At first, I think it is true because I have a "proof": since the Kähler cone $\mathcal K_X$ forms an open set in $H^{1,1}(X,\mathbb R)$ (see p130 of Huybrechts'《complex geometry》), and $H^{1,1}(X) \cap H^2(X,\mathbb Z)\neq 0$ implies $H^{1,1}(X,\mathbb R) \cap H^2(X,\mathbb Q)\neq 0$, we know rational points $\mathbb Q$ is dense in $\mathbb R$, so an open set $\mathcal K_X$ in $H^{1,1}(X,\mathbb R)$ also contains rational points in $H^2(X,\mathbb Q)$, thus $\mathcal K_X \cap H^2(X,\mathbb Q) \neq \emptyset$.

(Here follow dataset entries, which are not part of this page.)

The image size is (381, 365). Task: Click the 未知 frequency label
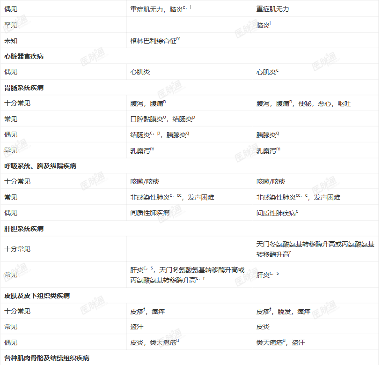point(11,41)
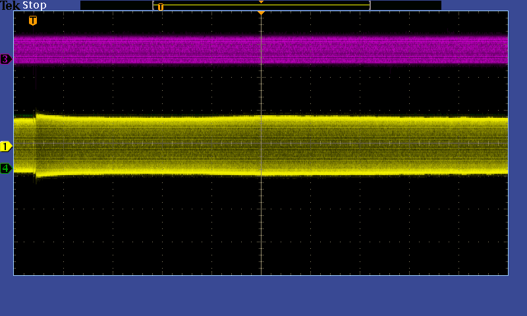
Task: Click the black area right of record bracket
Action: pos(405,5)
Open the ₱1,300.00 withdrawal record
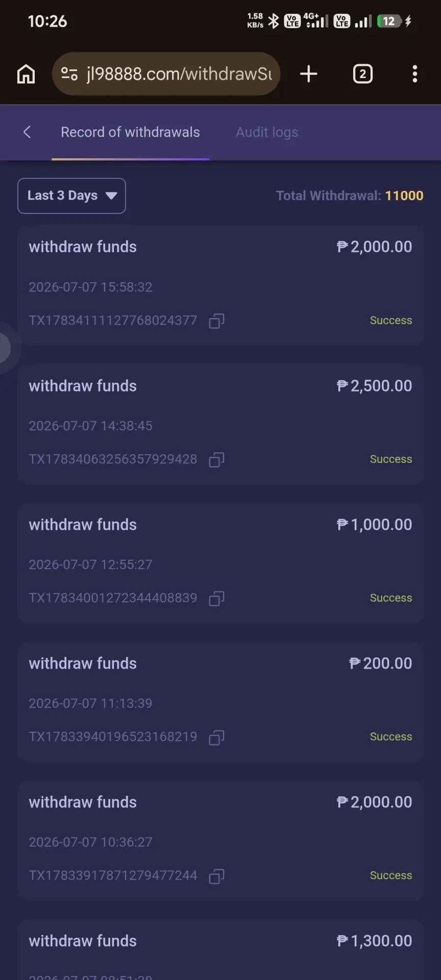This screenshot has width=441, height=980. (x=221, y=950)
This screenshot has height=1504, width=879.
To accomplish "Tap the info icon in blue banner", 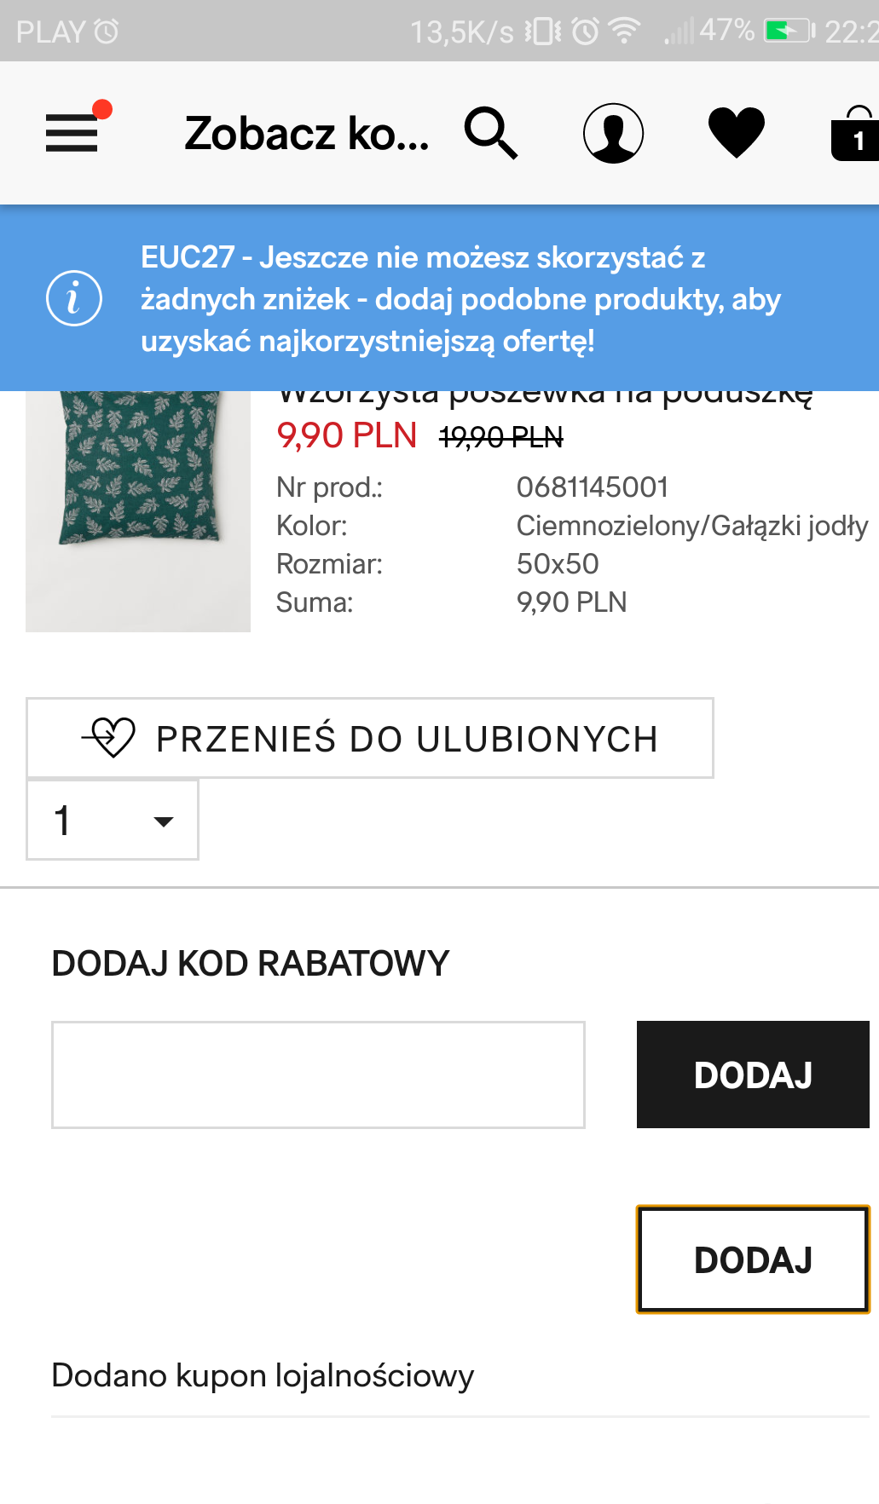I will pyautogui.click(x=74, y=299).
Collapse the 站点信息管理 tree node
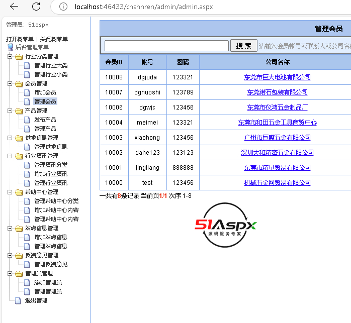Screen dimensions: 351x323 coord(10,228)
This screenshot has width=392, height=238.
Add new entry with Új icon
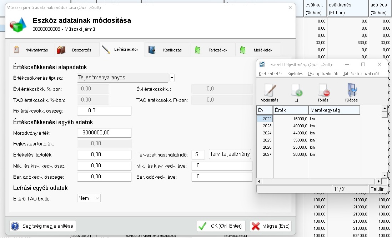point(296,91)
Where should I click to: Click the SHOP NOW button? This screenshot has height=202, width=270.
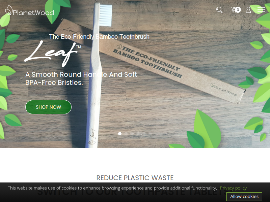[48, 107]
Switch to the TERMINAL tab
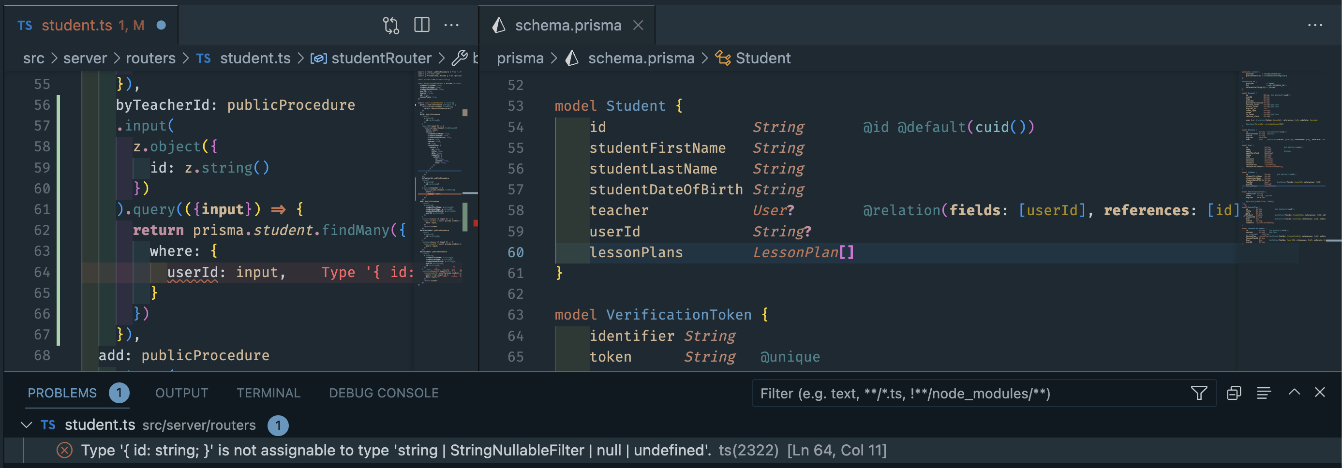The width and height of the screenshot is (1342, 468). click(x=268, y=393)
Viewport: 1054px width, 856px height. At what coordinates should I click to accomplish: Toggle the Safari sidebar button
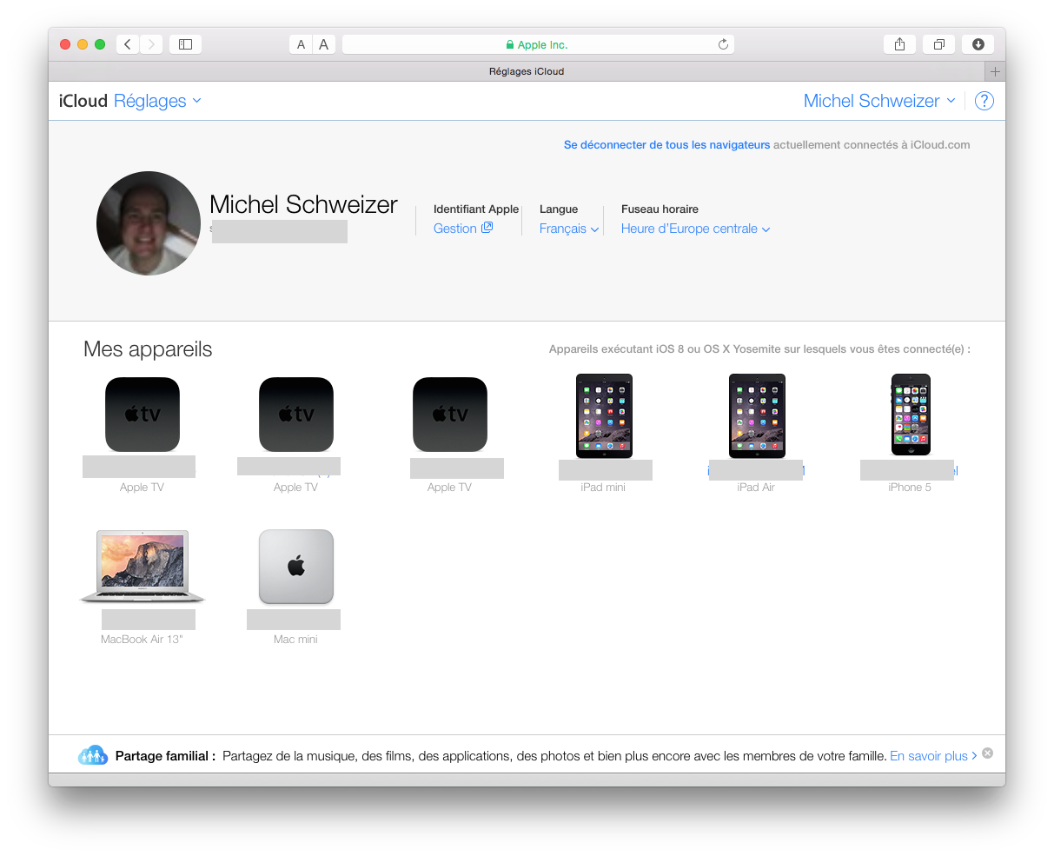tap(185, 44)
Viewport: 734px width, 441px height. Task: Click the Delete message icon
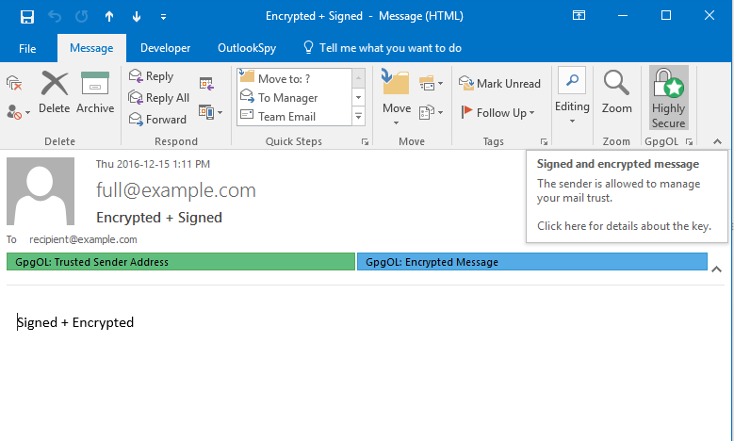point(55,93)
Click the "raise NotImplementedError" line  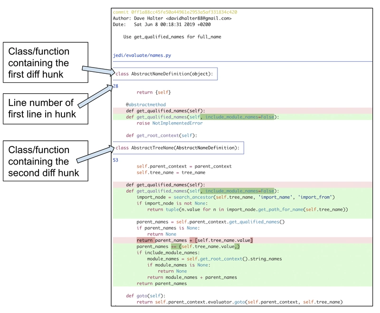coord(169,123)
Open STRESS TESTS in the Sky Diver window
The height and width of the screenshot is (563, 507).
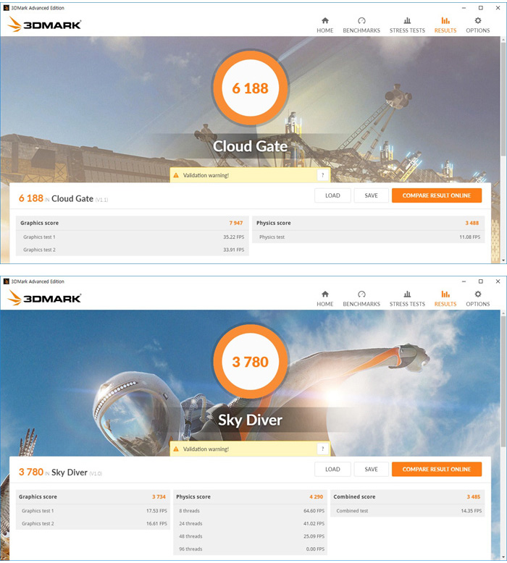[407, 298]
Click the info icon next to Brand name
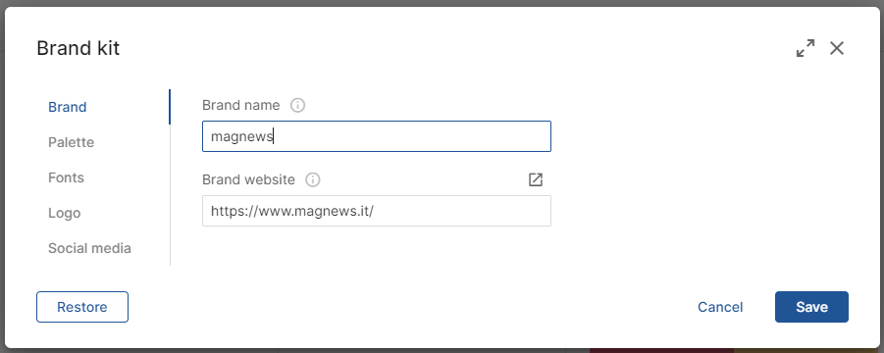This screenshot has height=353, width=884. tap(297, 105)
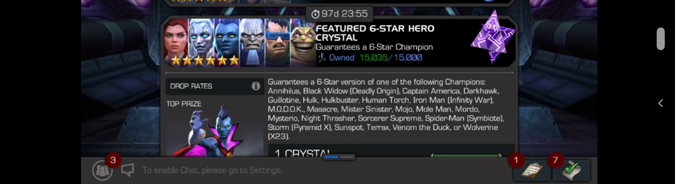Tap the timer clock icon
This screenshot has width=675, height=184.
pyautogui.click(x=315, y=14)
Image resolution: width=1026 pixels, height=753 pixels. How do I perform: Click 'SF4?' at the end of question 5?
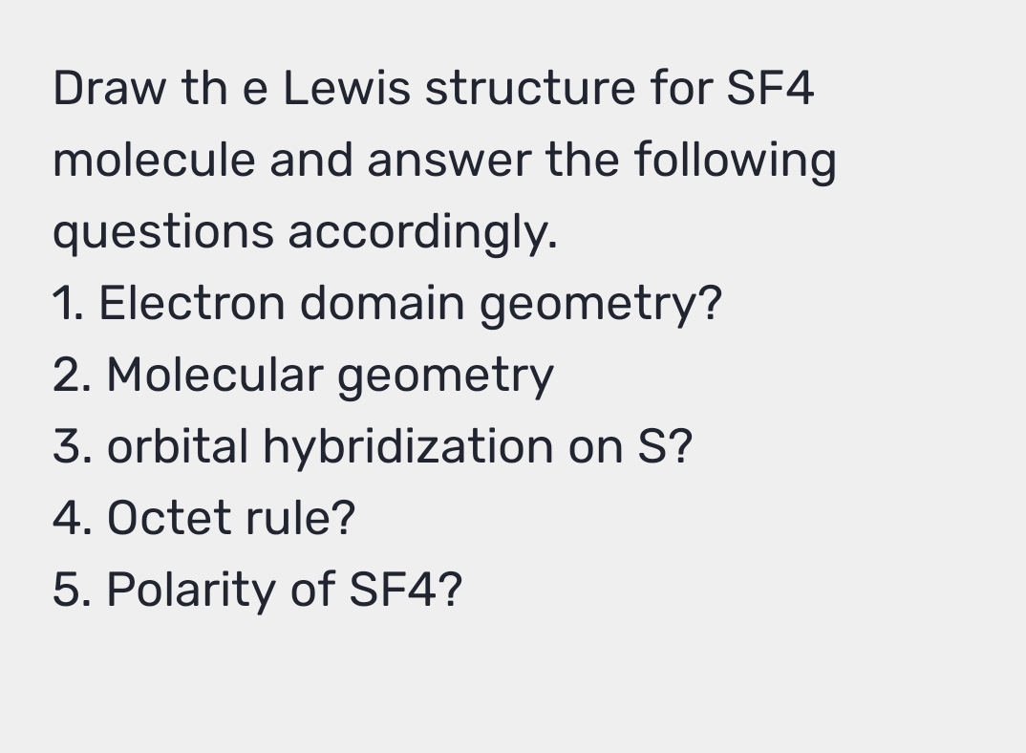406,589

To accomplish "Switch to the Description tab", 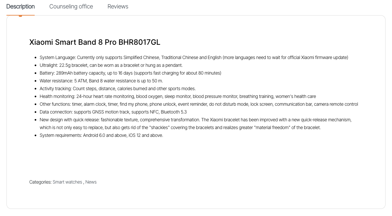I will tap(20, 6).
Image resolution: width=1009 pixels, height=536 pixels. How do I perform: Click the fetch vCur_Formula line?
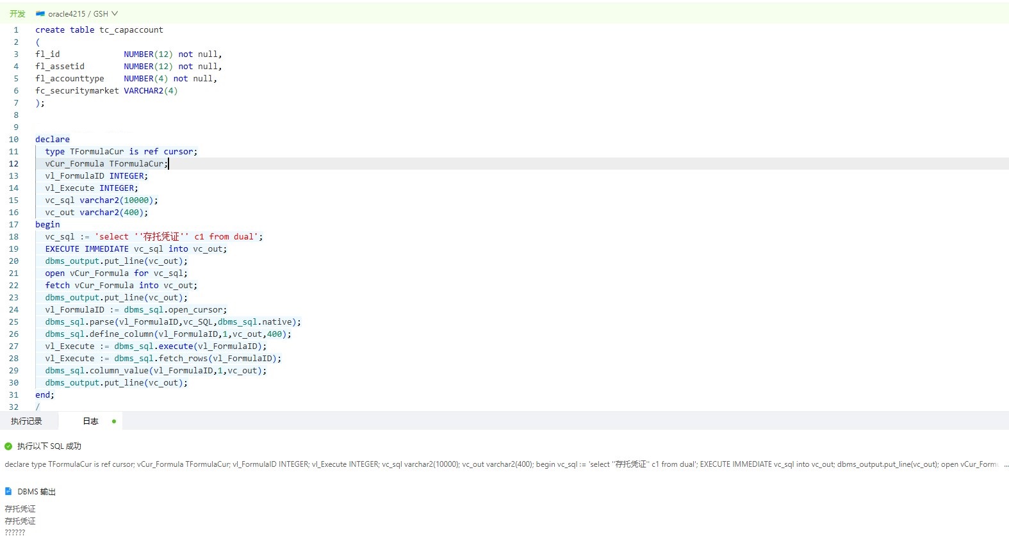[x=121, y=286]

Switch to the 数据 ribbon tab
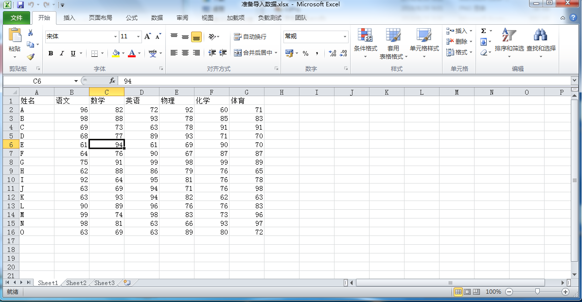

But as I have asked a related question here, I think I have gotten a counter-example provided by @Ariyan Javanpeykar: let $Y$ be a non-projective compact Kähler manifold, take $X=Y\times \mathbb CP^1$, then $X$ is not projective. And we know that $X$ is projective if and only if $\mathcal K_X \cap H^2(X,\mathbb Z) \neq \emptyset$ (cited from p251 of Huybrechts' 《complex geometry》), since $X$ is not projective, we get $\mathcal K_X \cap H^2(X,\mathbb Z) = \emptyset$. But compute the Neron-Severi group of $X$, we have $H^{1,1}(X) \cap H^2(X,\mathbb Z)\neq 0$, so it answers negatively my question.
Can anyone figure out what mistakes I have made in my "proof"? Thanks!